Lest We Forget

During the autumn term 2018, Blue Coat laid on a number of special Remembrance events as part of the worldwide commemoration of the end of World War I on 11 November 1918.

In early October, our Junior students saw a production, by Theatre Centre, of “The Muddy Choir”, a thought-provoking, darkly funny and moving play, set in November 1917, which shed light on life in the trenches of Ypres, through story and song.
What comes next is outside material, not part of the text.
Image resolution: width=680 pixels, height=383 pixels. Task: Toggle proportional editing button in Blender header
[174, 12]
At Whole School Assembly on the Monday of Remembrance Week, Paralympian powerlifter Micky Yule spoke to the students and staff about his time in the military; about how stepping on an IED led to the loss of both of his legs – and of his career as a soldier; his physical – and mental – recovery; and how he became involved with the Invictus Games. But mostly, he wanted to speak to the assembled group about the importance of Remembrance: “It doesn’t matter how you remember them, but remember them in some way”. Micky encouraged the school community to buy poppies, as the sales go to help veterans and their families and friends. Micky’s positive attitude and his ability to move past some of the greatest challenges anybody can face, was truly inspiring to all.

Shortly before the half-term break, Mr Thomas invited the student body to take part in a whole school Remembrance art competition. The picture on the cover of this magazine was one of the competition winners – a drypoint etching by Year 13 Kitty , with a quote from ‘The Wasteland’ by TS Eliot. The other winners were Josef in Year 7, Ben A in Year 9, Ben P in Year 10, and Nathan in Year 13.
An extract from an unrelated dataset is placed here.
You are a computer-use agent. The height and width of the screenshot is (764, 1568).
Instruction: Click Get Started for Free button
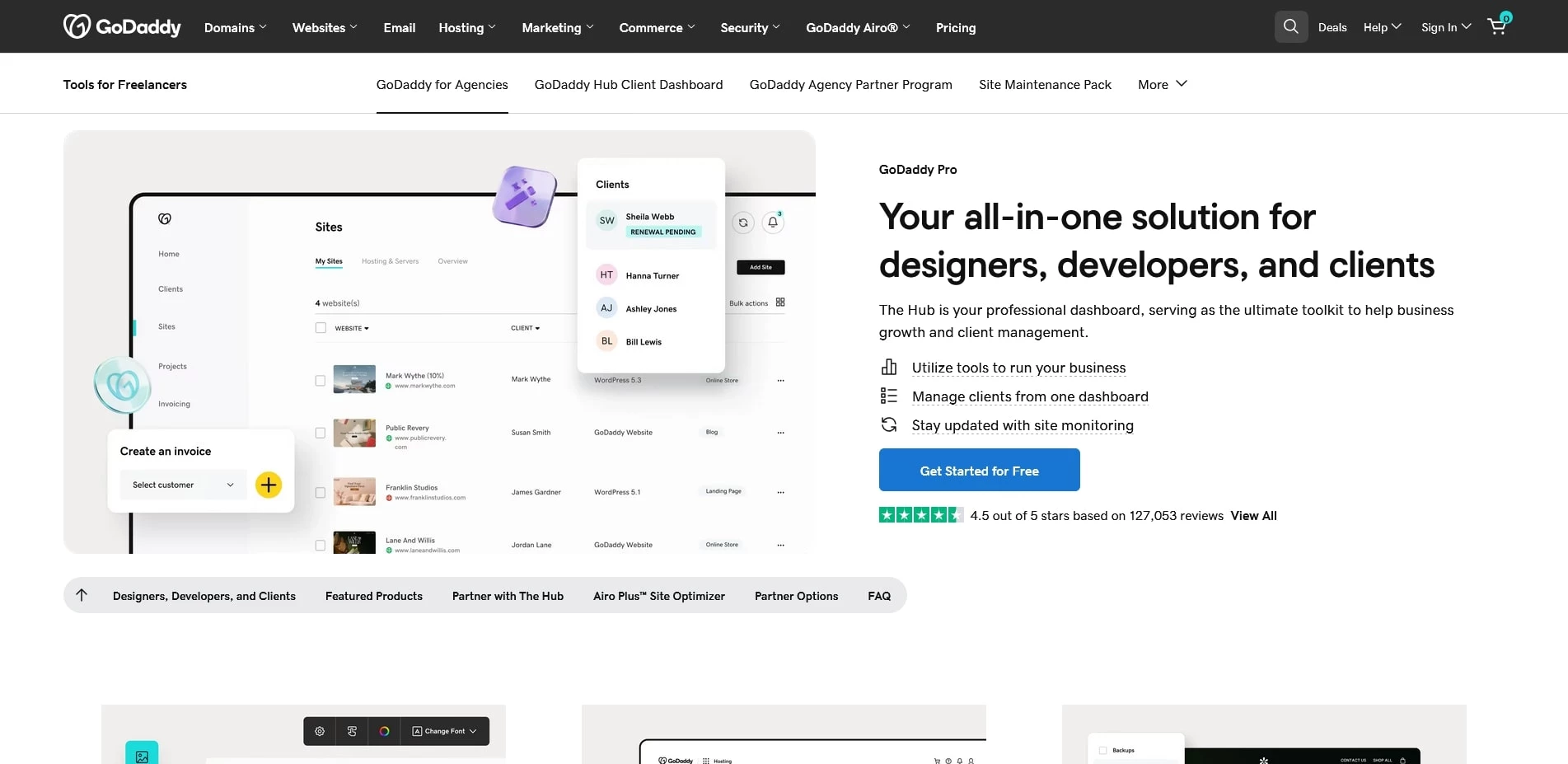click(x=979, y=471)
Mr Thomas organised a special showing after school on the Wednesday of that week of “They Shall Not Grow Old”, director Peter Jackson’s hand-coloured documentary of never-before-seen footage of soldiers in World War I.

The next morning, at Spiritual Assembly, two staff members – Assistant Bursar Mrs West, and CCF Contingent Commander, Lt Col Selvester – spoke to the school, and their speeches considered the school theme of parity within the context of Remembrance.

Mrs West, who served as an officer in the British Army Intelligence Corps, and did two tours in Afghanistan, spoke about women in the military – using Dr Elsie Inglis, Violette Bushell and Lt Joanna Dyer to illustrate how history as led to their being total parity in the modern British Army. “And so, as I reflect on the sacrifice of all those who died in the World Wars and recent conflict this Remembrance, I also reflect on how the struggles of women over the past 100 years have enabled me to serve in a modern volunteer Army with no limits”, Mrs West said; “one where women can choose to lay their lives on the line alongside men, with parity.”

Lt Col Selvester investigated the lives of three conscientious objectors and asked: “were they cowards and shirkers or were they, in their own way, courageous for refusing to join the fight.” There are two types of conscientious objectors: Absolutists, who refuse to do anything to help the war effort, and Alternativists, who are prepared to do ‘non-combatant’ work. Lt Col Selvester spoke about three conscientious objectors – brothers Cedric and Ralph Vipont-Brown, and Bert Brocklesbury – how they were involved in war, and how the courage to stand by their convictions, and to stand as individuals against the crowd.

On Friday 9th November, the Sixth Form were fortunate to hear war photographer Rick Findler talk about his work in recent hot spots such as Syria and Iraq. The students were on the edge of their seats as Rick spoke about his close encounters with some extremely difficult situations. An excellent question in the Q&A afterwards was whether Rick felt guilty benefitting from people’s misery as he captured photos of them. Rick answered honestly, saying that, although he understood the comment, he was drawing the world’s attention to areas which needed it, and that he would feel guilty if he was simply ‘papping’ celebrities and selling those images for far, far more money than he received for his photos of people suffering from war.

On November 11th, at a special 100th Anniversary Remembrance Service, Blue Coat’s CCF contingent, and members of the Blue Coat community, gathered in front of the cricket pavilion and at the School war memorial to lay wreaths and remember the Old Blues who have given their lives for their country.

Year 10 trumpeters, Guy Barwell and Oscar-Mannering Smith, were honoured to play “The Last Post” and “Reveille” at special Remembrance services at Sonning CofE Primary School and Sunrise Care Home, respectively.

Throughout the week, perspex symbols of the “unknown soldier” were displayed in prominent positions around the school.